LAHORE: Thanksgiving has become much easier to celebrate in Lahore as the exotic ingredients that make up the traditional American holiday meal are much more readily available than before, according to American expatriates here.

The traditional Thanksgiving meal consists of a mammoth turkey, roast beef, cornbread stuffing, yams (mashed sweet potatoes) and gravy, and pumpkin and pecan pies. The holiday is celebrated on the fourth Thursday of November each year. American expatriates and diplomats said shopping for this menu in the city was difficult until a few years ago. “I would make chicken with corn bread stuffing in place of the traditional turkey and a chocolate cake instead of a pecan pie,” said Catherine Alam, an American who has lived in Lahore for 39 years.

USAID official Paul Sabatine, who has been working in Lahore for nearly three months, said Thanksgiving was a special occasion for most diplomats since they lived far from their families and the holiday gave them a chance to meet up with each other for a meal.

He said he was baking a pumpkin pie for the occasion.

There are some 8,000 Americans living and working in Lahore, said a source in the US Consulate General. US Consul General Carmela Conroy recently described Thanksgiving as the ‘American Eid’. This year, turkeys were being sold at Esa Jees in Gulberg and Defence and at Hyperstar in Fortress Stadium. Jalal Sons, Al Fatah and Pioneer were not selling Turkeys, though extras for the Thanksgiving meal such as cranberry sauce were available at most superstores.

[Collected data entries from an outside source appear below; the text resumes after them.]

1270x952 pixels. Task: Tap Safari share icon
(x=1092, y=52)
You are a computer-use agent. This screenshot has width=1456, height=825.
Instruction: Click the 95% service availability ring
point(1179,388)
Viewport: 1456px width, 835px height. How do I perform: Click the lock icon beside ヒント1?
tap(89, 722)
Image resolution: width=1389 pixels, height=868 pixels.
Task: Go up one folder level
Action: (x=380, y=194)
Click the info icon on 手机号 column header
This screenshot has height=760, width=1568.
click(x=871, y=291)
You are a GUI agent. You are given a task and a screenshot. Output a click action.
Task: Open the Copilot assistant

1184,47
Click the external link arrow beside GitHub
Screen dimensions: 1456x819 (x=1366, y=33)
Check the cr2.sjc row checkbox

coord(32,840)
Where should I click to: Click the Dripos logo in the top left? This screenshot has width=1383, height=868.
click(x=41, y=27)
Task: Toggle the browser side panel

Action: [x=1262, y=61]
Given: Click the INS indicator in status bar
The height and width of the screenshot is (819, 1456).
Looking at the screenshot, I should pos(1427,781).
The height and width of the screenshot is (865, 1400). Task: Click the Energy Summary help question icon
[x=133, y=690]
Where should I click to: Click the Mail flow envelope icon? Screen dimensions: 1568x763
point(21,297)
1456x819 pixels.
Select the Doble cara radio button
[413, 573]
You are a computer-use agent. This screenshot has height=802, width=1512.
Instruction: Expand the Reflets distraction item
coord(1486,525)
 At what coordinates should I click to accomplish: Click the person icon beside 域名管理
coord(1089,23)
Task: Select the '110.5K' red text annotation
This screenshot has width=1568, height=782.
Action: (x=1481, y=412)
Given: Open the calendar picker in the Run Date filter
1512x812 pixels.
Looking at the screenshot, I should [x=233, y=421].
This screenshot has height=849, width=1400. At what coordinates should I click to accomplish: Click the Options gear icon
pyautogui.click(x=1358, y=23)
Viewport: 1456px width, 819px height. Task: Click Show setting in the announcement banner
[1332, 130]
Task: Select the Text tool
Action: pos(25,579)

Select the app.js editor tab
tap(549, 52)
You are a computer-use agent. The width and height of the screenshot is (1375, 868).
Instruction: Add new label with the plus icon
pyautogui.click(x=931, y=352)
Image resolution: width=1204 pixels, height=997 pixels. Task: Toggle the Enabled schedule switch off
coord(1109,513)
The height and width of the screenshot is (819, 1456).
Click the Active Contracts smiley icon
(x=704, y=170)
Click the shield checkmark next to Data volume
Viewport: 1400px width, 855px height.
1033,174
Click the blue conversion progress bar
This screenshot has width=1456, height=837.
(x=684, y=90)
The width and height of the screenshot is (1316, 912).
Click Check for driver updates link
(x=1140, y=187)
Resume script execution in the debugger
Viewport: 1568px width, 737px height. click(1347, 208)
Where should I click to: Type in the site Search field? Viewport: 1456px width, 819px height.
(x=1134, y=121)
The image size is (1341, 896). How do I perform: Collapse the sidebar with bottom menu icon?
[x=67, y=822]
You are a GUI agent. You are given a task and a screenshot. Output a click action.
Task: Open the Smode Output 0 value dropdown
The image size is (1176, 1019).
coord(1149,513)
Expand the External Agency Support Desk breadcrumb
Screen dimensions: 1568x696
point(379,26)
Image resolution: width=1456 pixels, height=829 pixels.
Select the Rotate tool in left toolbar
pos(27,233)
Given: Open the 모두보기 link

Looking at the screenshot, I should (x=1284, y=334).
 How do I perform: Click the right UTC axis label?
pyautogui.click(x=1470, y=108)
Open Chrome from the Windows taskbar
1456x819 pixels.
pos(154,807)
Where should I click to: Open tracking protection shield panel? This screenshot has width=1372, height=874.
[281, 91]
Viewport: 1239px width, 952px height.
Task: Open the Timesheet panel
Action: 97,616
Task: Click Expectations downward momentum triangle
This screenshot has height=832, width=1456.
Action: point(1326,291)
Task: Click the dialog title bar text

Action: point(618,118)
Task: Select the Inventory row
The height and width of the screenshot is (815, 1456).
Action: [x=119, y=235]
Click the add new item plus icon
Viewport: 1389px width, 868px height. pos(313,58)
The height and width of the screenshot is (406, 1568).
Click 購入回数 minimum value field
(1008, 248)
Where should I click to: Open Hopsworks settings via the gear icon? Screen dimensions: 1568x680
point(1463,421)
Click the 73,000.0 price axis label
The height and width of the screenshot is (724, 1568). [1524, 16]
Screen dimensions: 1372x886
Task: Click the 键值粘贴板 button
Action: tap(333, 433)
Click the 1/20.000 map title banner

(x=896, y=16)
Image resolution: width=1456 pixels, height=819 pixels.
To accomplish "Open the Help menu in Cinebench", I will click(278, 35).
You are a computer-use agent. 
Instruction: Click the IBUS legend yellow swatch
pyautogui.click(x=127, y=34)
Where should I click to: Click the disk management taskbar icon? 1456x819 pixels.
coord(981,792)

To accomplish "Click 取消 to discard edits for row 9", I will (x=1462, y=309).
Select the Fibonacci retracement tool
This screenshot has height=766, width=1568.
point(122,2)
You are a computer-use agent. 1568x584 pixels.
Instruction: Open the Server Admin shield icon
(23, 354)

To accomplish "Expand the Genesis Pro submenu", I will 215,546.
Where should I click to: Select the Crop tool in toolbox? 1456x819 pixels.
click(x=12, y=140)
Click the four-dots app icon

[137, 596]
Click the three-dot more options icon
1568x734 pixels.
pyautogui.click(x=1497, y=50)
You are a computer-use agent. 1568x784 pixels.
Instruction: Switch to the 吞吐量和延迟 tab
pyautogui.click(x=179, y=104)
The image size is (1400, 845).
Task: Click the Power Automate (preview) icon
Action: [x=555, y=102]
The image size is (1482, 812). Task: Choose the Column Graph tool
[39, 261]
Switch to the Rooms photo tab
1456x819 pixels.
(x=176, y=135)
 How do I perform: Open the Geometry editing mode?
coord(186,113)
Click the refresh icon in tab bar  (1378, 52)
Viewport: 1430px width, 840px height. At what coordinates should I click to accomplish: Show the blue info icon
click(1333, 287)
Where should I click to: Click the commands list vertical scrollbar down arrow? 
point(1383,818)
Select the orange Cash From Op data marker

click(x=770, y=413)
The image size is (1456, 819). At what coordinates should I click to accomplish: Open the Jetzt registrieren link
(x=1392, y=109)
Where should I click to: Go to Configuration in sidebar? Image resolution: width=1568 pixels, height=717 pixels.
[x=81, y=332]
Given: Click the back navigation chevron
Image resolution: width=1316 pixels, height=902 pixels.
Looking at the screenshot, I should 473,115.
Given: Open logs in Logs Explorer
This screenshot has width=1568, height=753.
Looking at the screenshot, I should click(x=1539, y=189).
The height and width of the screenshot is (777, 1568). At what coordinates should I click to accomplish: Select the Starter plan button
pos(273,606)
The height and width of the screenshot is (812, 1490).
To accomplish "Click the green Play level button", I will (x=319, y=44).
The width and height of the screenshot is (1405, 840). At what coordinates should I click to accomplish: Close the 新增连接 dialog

Sohail Fazil, the owner of Pioneer in Main Market, said his store had stopped selling turkeys three years ago because the birds were unhealthy. A salesman at Esa Jees said the store would replenish its turkey stock ahead of Christmas.

Natives and pilgrims

Thanksgiving dates back to the cooking of a harvest feast in 1620. English pilgrims that landed on the coast of modern day Massachusetts were taught by the native Wampanoag tribe how to grow local crops such as corn, barley beans and pumpkins. The natives also helped them hone their hunting and fishing techniques. The following Autumn, the Wampanoag tribe cooked off the harvest as a welcome gesture for the pilgrims. The Thanksgiving holiday, on the fourth Thursday of November each year, is meant to commemorate this gesture and offer thanks to God.

Published in The Express Tribune, November 26th, 2010.